- Supplied records
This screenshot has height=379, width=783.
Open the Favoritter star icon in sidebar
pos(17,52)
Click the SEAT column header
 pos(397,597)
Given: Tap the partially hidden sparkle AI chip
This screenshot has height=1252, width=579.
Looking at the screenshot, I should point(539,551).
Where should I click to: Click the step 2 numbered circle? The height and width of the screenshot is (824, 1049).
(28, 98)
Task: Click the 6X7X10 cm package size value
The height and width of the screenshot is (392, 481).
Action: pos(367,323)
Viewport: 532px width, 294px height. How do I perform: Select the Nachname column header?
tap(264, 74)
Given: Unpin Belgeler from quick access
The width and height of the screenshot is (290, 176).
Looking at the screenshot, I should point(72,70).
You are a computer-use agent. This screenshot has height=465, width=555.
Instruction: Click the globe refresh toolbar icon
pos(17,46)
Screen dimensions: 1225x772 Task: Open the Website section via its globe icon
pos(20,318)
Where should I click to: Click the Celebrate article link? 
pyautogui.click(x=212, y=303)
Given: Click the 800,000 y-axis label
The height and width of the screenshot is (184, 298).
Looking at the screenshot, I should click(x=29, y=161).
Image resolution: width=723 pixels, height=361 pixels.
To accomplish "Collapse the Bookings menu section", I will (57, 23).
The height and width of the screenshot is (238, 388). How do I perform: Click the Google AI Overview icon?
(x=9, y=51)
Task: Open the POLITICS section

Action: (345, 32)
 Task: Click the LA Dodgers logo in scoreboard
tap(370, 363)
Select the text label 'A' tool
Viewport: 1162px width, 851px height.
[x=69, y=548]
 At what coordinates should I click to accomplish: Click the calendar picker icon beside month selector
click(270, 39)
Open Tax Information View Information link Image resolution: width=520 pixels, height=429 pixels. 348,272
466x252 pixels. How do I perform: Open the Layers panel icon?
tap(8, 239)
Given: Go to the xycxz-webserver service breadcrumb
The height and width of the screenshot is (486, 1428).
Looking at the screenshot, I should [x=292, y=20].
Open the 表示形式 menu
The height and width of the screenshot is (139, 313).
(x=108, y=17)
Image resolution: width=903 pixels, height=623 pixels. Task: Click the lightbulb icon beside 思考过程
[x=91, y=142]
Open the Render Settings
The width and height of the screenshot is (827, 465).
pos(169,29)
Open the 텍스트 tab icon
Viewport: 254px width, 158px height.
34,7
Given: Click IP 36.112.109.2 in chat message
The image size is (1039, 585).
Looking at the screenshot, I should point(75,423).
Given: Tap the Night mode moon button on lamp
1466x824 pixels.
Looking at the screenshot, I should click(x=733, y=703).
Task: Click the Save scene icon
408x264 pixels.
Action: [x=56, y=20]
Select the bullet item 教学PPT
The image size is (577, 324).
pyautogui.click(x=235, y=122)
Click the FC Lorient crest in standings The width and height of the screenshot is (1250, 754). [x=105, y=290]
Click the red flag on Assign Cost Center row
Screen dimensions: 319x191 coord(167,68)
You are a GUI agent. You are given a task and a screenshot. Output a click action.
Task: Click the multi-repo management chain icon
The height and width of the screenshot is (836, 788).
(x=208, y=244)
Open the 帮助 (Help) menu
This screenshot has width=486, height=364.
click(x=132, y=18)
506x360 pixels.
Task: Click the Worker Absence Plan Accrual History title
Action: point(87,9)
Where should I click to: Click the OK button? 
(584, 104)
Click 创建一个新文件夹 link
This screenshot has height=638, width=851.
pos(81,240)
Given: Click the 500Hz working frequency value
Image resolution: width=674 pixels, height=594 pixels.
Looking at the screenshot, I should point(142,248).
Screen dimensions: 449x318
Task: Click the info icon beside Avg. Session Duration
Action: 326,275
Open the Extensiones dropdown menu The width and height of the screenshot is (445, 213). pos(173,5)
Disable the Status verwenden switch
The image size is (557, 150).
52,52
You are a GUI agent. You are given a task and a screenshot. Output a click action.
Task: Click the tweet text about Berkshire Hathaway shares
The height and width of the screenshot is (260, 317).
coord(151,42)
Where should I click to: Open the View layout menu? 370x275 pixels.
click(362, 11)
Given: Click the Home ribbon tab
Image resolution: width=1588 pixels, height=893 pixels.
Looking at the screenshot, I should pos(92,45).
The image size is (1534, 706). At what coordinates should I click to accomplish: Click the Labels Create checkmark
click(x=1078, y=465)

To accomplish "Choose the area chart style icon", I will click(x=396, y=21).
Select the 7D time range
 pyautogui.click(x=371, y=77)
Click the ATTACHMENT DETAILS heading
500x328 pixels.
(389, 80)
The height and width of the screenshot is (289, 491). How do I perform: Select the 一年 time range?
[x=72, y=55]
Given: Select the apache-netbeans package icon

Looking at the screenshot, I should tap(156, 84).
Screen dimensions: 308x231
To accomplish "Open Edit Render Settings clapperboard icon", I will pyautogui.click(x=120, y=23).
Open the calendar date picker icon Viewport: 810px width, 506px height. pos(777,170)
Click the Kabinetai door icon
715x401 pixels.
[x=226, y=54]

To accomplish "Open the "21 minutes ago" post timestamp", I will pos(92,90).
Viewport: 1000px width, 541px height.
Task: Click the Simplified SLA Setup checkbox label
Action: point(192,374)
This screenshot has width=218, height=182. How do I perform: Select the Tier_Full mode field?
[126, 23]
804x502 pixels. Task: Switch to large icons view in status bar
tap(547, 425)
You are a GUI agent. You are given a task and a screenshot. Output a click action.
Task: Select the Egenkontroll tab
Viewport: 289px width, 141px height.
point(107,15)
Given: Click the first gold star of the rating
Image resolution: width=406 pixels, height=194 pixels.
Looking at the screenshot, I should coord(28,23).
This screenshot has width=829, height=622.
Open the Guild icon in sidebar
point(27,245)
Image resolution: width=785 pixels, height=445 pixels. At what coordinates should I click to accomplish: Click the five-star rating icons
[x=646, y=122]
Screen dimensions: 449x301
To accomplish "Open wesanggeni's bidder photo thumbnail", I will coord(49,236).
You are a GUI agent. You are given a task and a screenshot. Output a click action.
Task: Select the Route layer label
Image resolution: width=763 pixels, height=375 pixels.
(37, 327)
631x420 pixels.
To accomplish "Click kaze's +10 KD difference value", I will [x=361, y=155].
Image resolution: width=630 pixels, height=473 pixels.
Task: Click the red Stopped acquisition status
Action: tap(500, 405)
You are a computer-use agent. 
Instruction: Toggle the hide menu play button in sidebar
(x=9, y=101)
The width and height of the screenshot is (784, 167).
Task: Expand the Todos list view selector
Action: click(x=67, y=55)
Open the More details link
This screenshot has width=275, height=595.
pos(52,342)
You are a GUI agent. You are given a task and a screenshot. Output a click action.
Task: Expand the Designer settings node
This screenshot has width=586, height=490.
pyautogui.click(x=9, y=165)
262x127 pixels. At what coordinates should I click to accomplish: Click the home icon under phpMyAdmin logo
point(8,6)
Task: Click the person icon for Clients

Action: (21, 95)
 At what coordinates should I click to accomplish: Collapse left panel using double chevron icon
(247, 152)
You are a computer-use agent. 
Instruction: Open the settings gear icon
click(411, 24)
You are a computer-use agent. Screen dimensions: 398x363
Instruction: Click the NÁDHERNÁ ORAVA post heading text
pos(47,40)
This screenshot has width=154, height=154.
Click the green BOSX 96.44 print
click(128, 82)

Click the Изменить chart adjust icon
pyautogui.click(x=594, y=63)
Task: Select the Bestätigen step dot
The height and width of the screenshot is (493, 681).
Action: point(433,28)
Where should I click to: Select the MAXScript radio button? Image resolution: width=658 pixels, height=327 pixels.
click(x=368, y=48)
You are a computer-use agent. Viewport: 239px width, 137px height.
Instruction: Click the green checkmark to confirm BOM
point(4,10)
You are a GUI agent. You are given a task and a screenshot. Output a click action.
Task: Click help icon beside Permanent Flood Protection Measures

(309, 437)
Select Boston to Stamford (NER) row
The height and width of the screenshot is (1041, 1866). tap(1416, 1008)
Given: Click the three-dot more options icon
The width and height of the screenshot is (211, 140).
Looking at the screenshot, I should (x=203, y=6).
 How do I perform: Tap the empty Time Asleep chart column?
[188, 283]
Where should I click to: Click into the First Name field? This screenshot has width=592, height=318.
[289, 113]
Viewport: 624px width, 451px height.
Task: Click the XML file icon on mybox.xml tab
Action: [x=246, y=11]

- Task instructions
I'd like an exact copy of the lines above, from the very first one through the line that contains "Given: Unpin Belgeler from quick access", with nothing else added.

- Task output
This screenshot has height=379, width=783.
Open the Favoritter star icon in sidebar
pos(17,52)
Click the SEAT column header
 pos(397,597)
Given: Tap the partially hidden sparkle AI chip
This screenshot has height=1252, width=579.
Looking at the screenshot, I should point(539,551).
Where should I click to: Click the step 2 numbered circle? The height and width of the screenshot is (824, 1049).
(28, 98)
Task: Click the 6X7X10 cm package size value
The height and width of the screenshot is (392, 481).
Action: pos(367,323)
Viewport: 532px width, 294px height. How do I perform: Select the Nachname column header?
tap(264, 74)
Given: Unpin Belgeler from quick access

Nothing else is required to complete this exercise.